■ What to produce
Which lines in the data below contain the word "juli"? Pull each of them out.

Collected data:
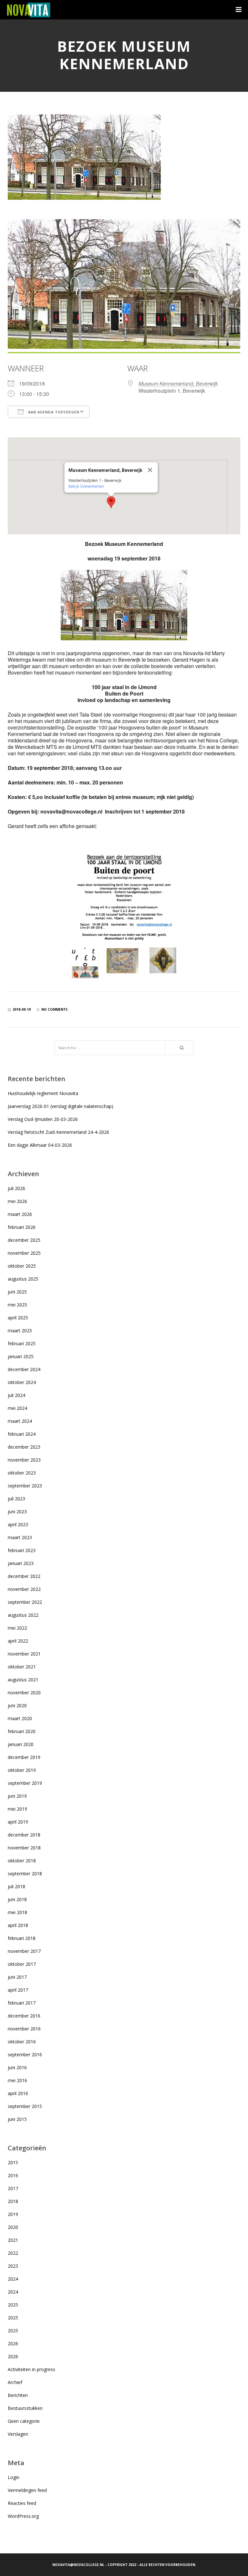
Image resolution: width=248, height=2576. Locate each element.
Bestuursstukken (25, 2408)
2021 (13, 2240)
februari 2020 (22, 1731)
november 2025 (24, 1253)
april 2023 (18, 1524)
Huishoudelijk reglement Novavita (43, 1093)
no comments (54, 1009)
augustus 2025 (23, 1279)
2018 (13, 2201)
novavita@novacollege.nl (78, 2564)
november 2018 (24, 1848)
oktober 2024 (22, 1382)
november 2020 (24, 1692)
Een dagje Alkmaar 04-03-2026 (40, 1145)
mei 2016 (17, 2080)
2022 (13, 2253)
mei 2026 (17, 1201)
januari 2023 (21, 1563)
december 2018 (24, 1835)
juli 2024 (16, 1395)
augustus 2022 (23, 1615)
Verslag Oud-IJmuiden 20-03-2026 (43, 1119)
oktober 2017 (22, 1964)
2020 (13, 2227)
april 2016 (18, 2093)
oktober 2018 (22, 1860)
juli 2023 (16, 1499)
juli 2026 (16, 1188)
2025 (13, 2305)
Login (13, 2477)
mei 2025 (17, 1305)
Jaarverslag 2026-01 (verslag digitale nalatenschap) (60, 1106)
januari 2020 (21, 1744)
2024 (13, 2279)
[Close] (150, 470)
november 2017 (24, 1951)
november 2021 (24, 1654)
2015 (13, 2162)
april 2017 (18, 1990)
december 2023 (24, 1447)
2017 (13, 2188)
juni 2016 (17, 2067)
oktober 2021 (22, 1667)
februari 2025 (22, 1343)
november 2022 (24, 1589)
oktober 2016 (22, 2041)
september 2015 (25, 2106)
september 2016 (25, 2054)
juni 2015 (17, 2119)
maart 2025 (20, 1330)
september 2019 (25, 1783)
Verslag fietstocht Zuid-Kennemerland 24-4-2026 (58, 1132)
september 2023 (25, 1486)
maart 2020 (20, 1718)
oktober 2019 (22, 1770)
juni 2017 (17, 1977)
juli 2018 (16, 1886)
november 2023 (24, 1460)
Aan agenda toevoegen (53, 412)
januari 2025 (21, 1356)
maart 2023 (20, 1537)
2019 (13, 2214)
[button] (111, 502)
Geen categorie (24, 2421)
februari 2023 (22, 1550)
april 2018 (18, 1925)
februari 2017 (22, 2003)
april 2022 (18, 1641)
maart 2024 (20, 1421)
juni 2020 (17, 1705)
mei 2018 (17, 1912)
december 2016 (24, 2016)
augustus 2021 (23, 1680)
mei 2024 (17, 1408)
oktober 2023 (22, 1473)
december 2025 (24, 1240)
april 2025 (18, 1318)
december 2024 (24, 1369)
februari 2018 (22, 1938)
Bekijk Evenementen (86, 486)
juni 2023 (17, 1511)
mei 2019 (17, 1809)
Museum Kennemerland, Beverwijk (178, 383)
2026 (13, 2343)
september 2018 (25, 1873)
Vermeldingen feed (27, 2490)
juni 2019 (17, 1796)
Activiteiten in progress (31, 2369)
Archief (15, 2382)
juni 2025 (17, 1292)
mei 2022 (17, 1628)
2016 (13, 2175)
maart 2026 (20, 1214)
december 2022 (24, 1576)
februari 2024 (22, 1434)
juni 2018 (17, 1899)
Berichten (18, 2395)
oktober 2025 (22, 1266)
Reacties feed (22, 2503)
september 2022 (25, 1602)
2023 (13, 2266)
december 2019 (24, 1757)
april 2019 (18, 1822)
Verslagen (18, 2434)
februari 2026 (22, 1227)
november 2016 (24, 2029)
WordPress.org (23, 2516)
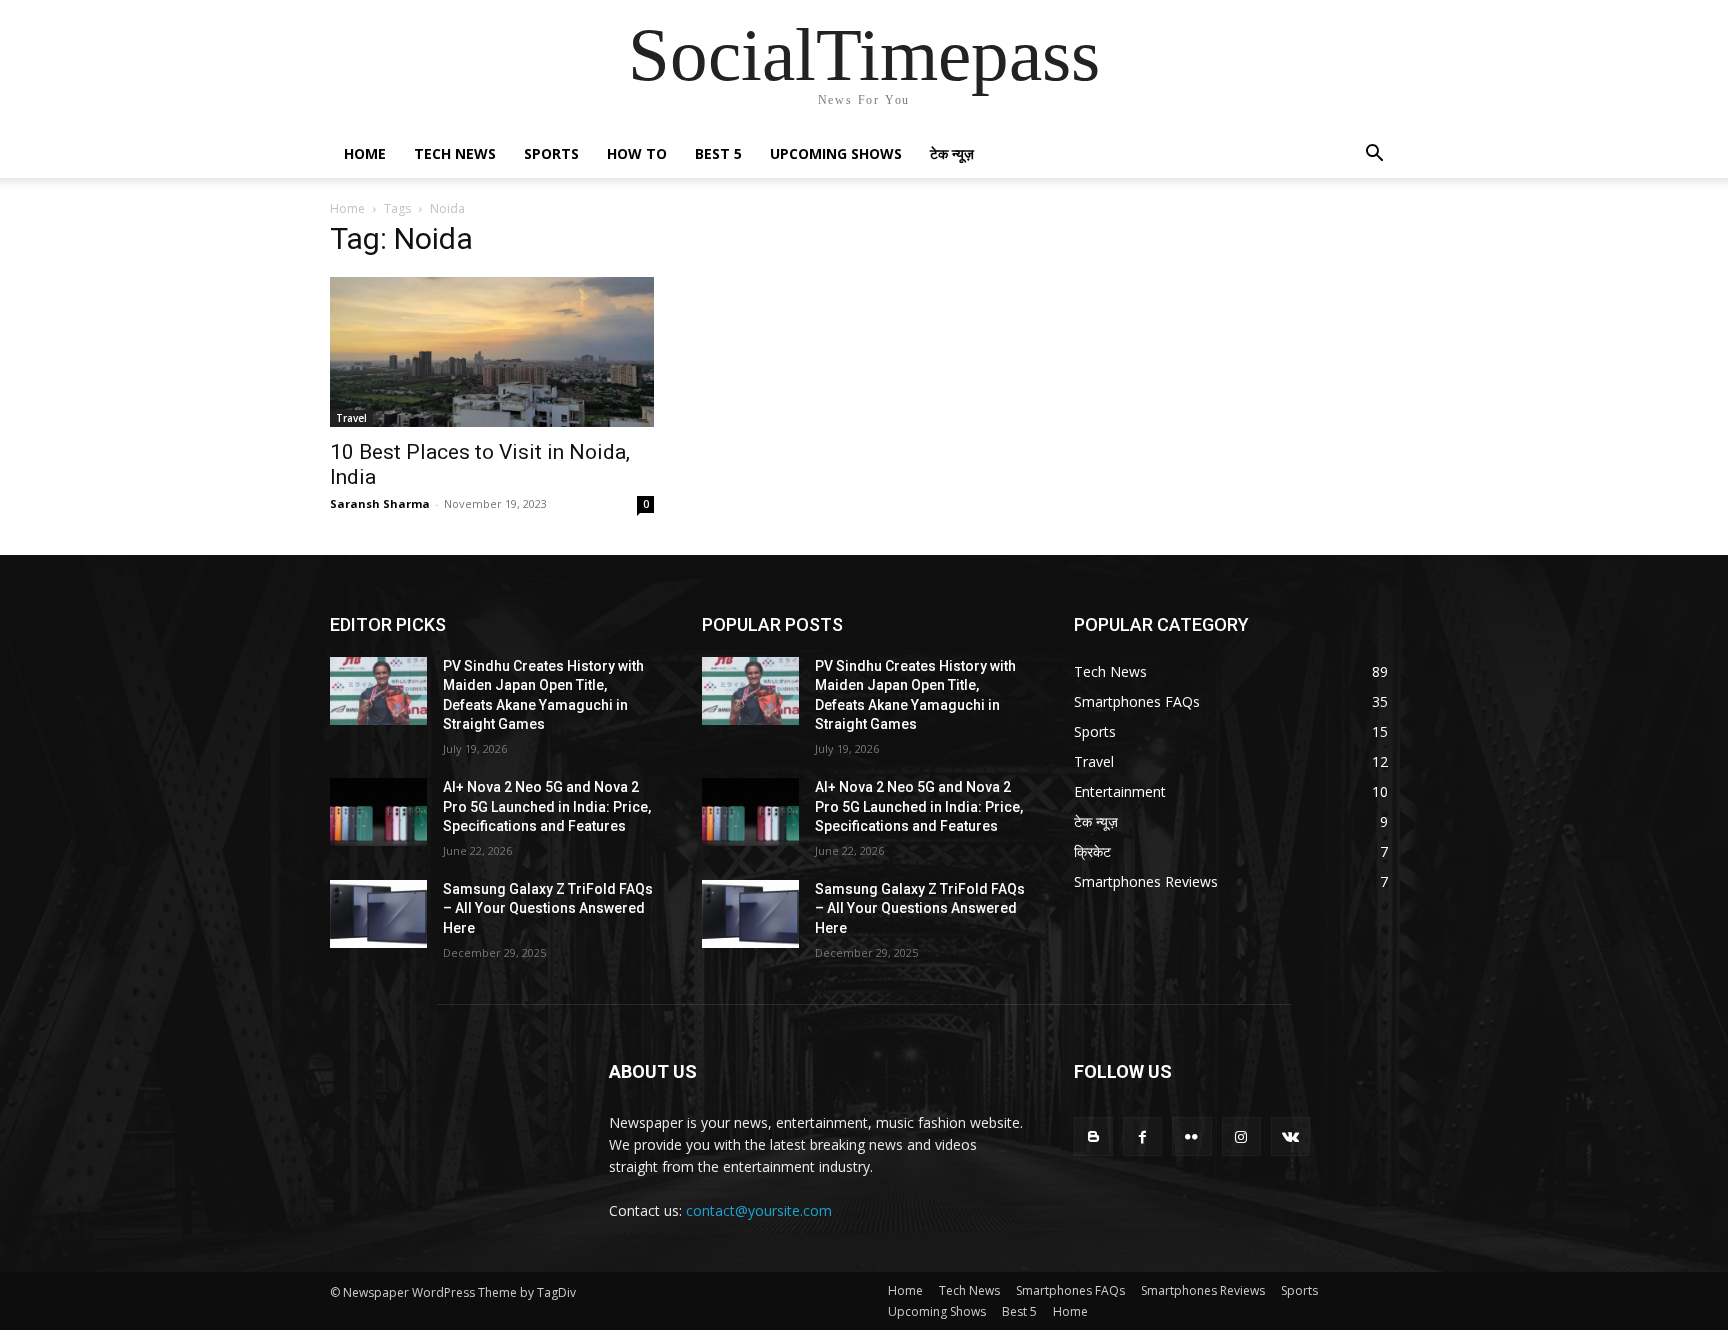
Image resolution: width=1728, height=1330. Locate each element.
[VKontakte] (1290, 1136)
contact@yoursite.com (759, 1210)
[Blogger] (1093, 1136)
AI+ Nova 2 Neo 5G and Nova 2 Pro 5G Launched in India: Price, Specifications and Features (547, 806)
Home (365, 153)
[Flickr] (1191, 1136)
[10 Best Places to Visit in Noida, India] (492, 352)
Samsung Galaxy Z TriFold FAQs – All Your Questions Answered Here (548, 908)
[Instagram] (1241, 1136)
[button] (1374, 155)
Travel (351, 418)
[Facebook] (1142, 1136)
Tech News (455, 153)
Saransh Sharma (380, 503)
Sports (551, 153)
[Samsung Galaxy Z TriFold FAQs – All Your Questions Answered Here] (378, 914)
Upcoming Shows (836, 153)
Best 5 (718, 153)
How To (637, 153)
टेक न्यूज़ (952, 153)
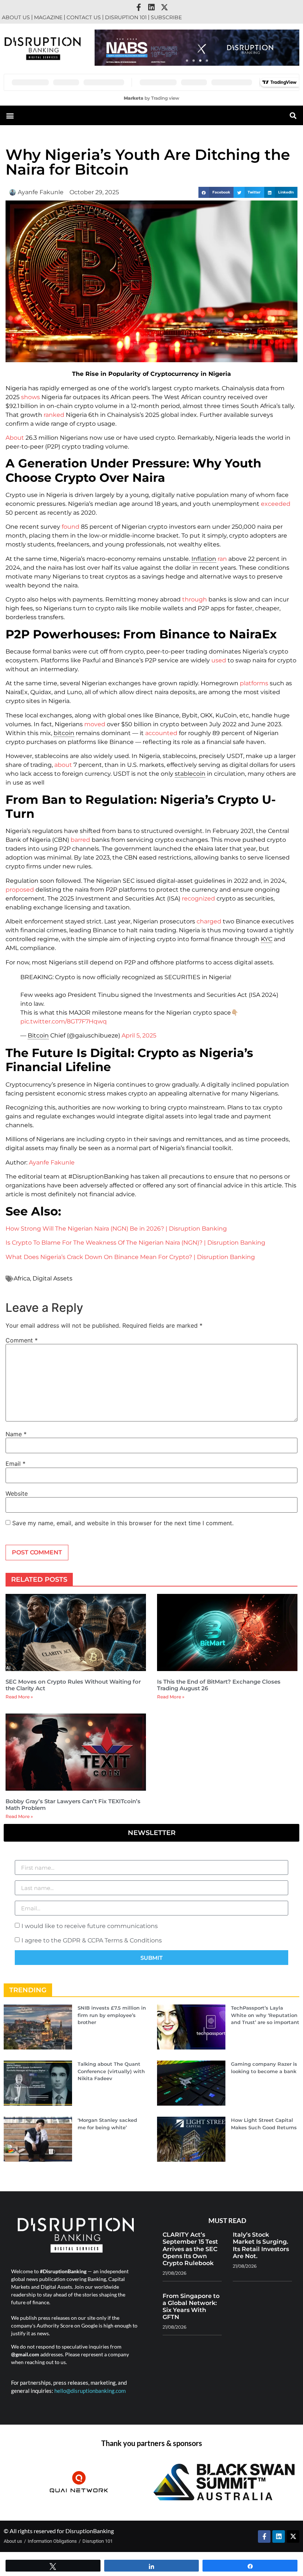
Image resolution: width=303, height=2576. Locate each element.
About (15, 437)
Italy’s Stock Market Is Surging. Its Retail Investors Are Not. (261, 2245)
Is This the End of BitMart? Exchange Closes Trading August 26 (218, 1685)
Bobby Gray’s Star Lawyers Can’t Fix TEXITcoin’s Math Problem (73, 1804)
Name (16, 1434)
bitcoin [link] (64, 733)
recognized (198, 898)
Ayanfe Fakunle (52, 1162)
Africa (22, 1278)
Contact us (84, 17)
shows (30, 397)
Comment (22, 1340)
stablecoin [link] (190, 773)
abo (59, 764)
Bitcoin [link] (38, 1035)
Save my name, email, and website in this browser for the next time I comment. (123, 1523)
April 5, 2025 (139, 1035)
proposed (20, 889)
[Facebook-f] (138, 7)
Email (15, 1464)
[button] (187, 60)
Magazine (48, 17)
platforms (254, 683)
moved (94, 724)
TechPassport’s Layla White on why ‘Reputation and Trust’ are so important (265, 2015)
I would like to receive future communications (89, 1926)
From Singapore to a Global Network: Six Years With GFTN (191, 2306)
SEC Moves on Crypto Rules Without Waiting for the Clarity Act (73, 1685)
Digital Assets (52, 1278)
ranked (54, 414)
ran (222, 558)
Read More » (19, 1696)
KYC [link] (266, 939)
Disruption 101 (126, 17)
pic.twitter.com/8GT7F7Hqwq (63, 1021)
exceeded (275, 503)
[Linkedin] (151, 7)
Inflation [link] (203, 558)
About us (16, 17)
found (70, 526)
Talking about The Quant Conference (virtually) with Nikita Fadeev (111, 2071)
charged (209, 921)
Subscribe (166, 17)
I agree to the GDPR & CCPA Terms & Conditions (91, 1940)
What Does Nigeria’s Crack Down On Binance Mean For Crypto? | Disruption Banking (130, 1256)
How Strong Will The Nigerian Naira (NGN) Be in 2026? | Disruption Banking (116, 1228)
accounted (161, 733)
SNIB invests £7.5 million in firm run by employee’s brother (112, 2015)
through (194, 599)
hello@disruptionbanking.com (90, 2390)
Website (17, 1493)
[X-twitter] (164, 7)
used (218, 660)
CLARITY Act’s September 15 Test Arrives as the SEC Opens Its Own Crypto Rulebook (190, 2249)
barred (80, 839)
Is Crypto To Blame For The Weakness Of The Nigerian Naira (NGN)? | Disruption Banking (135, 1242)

■ Answer area
juli 2024 (16, 1395)
juli 2023 (16, 1499)
juli 2026 (16, 1188)
juli 2018 (16, 1886)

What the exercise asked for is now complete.